Vielfach wanderten aus einer Familie gleichzeitig mehrere Angehörige aus, was auf die Dauer nicht ohne Einfluss auf die Entwicklung unseres Dorfes bleiben konnte. Freilich versuchte man in den letzten hundert Jahren, diesen negativen Erscheinungen entgegenzuwirken. Vor allem die Einführung der Korbwarenindustrie in Schaidt brachte gerade für die ärmere Bevölkerungsschicht eine soziale Besserstellung und befreite viele aus einem Taglöhnerdasein. Auch die Lage der rein bäuerlichen Bevölkerungsschicht verbesserte sich auf wirtschaftlichem Gebiete durch Großanbau von Tabak. Schaidt gehört bis vor wenigen Jahren zu den besten Tabakanbaugemeinden unserer pfälzischen Heimat.
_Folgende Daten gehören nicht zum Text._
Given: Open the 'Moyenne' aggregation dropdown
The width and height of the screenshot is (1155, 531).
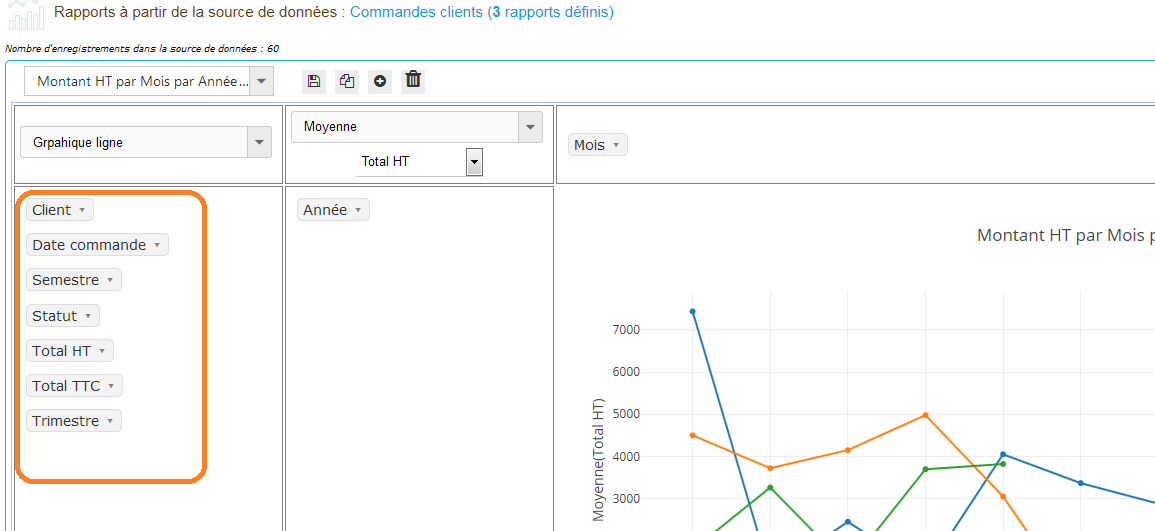Looking at the screenshot, I should click(x=416, y=127).
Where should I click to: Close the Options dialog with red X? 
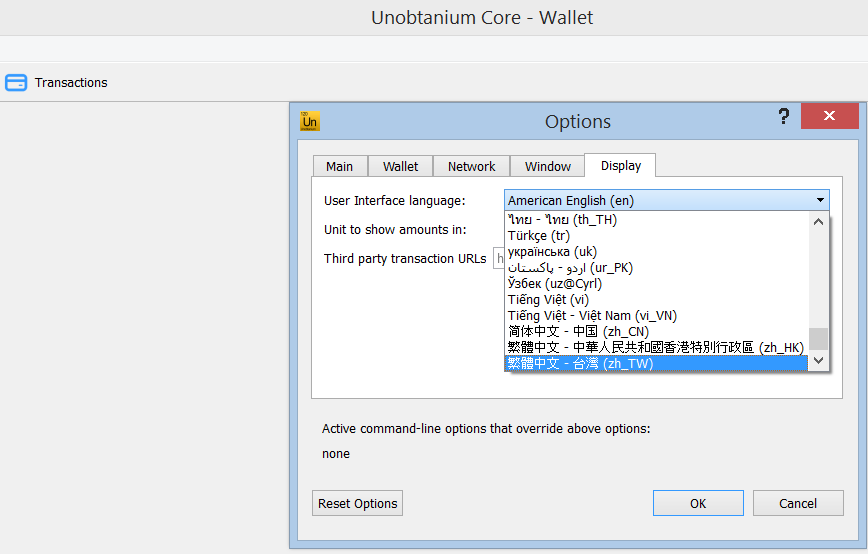point(828,117)
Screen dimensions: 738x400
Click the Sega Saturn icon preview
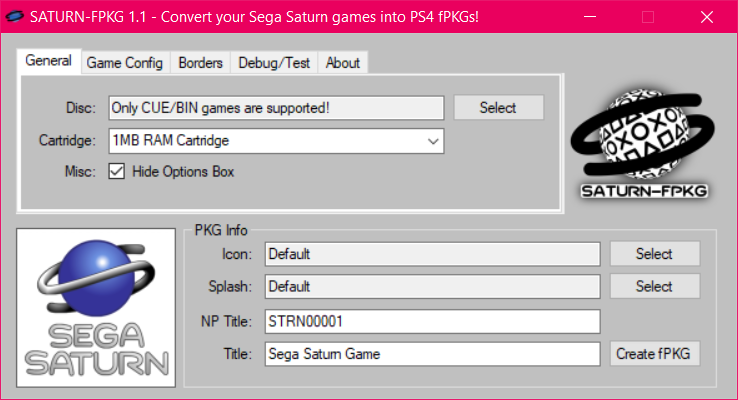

Trotzdem konnte ein gewisser Stillstand der Bevölkerungszahl nicht verhindert werden, da diese sozialen Verbesserungen die oben erwähnten negativen Seiten der wirtschaftlichen Entwicklung nur zum Teil ausgleichen konnten. Dabei darf nicht übersehen werden, dass die Abwanderung in den innerdeutschen Raum noch viel stärker war als jene in das Ausland. Die höheren Löhne und wirtschaftliche Möglichkeiten der Städte zogen eben die Menschen magnetisch an.
Dieser allgemeinen Lage entspricht es auch, dass seit 1820 bis zum 2. Weltkrieg verhältnismäßig wenig neue Familien in unserem Bienwalddorfe auf die Dauer Fuß fassen konnten. Übergeht man die Beamtenfamilien „auf Zeit“ und die sonstigen vorübergehenden Gäste, die wir ja nicht zu den alteingesessenen Familien rechnen können, so ergibt sich zwar noch einmal eine ganze Liste neuer Namen, deren Träger tatsächlich einige Zeit hier ansässig waren. Aber nur etwa ein Drittel dieser Familien besteht heute noch im männlichen Stamme in unserem Dorfe weiter.